O reconhecimento de indicações geográficas e a expansão de selos orgânicos empurraram a cadeia nessa direção. Não se trata de moda passageira. É a mesma trajetória percorrida pelo café e pelo cacau, em que a diferenciação por origem criou um mercado paralelo ao da commodity, com margens que a commodity não alcança.
Produtividade por planta ainda é o gargalo
A produtividade média do guaranazeiro permanece baixa quando comparada ao potencial observado em plantas individuais bem conduzidas. Isso significa que existe espaço de ganho antes de qualquer expansão de área.
Alfredo Moreira Filho destaca que o ponto crítico está na condução dos ramos. A produção se concentra em brotações do próprio ano, o que torna a renovação da estrutura da planta uma decisão de manejo, e não uma consequência natural. Adubação equilibrada, controle de doenças foliares e densidade de plantio adequada compõem o restante. Ampliar área com manejo deficiente apenas multiplica um resultado insatisfatório e aumenta o custo por quilo colhido.
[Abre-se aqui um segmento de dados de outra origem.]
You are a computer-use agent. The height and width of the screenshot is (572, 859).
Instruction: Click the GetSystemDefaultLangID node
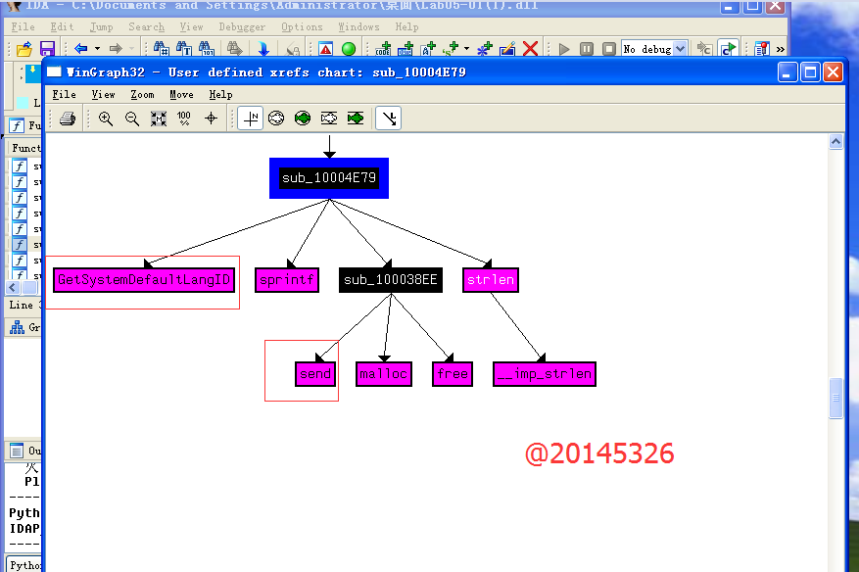point(144,280)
Qualidade que o mercado consegue medir
Existe uma diferença prática entre qualidade percebida e qualidade mensurável. A primeira depende da confiança de quem compra. A segunda aparece em análise e sustenta contrato.
Três variáveis concentram quase tudo: umidade final da semente, uniformidade da torra e limpeza do material entregue. Beneficiamento realizado no mesmo dia da colheita reduz a fermentação indesejada e preserva atributos que o comprador industrial valoriza. Estruturas simples, como secadores solares suspensos, melhoram higiene e uniformidade sem exigir investimento incompatível com a agricultura familiar. São ganhos incrementais que se somam no laudo.
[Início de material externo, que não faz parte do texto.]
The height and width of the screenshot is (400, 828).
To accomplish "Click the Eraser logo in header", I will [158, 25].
O produtor que documenta ganha mercado
Aqui está a virada menos óbvia. Em um mercado que passou a pagar por origem e rastreabilidade, o registro deixou de ser burocracia e virou instrumento comercial.
Alfredo Moreira comenta que a documentação cumpre, na negociação, o papel que a reputação cumpria antes, com uma vantagem: ela viaja. O produtor que anota data de colheita, tempo de torra e destino de cada lote consegue responder a perguntas que definem contratos, enquanto o vizinho responde por aproximação. Quando duas ofertas são tecnicamente equivalentes, a que vem acompanhada de informação verificável costuma vencer.
O que a próxima década vai cobrar?
A tendência aponta para uma cadeia mais exigente e mais segmentada. Certificação, rastreabilidade e padrões de beneficiamento devem migrar de diferencial para requisito, como já ocorreu em outras culturas de valor agregado.
Isso cria uma janela e uma ameaça na mesma medida. Quem se organizar antes captura prêmio de preço, enquanto o padrão ainda é exceção. Quem esperar encontrará a exigência instalada, sem prêmio associado, restando apenas o custo de se adequar. A escolha entre uma coisa e outra não depende de tamanho de propriedade nem de acesso a capital. Depende de quando o produtor decide começar a medir o que já faz, e Alfredo Moreira Filho costuma concluir aí, no ato de medir, o início de qualquer competitividade duradoura.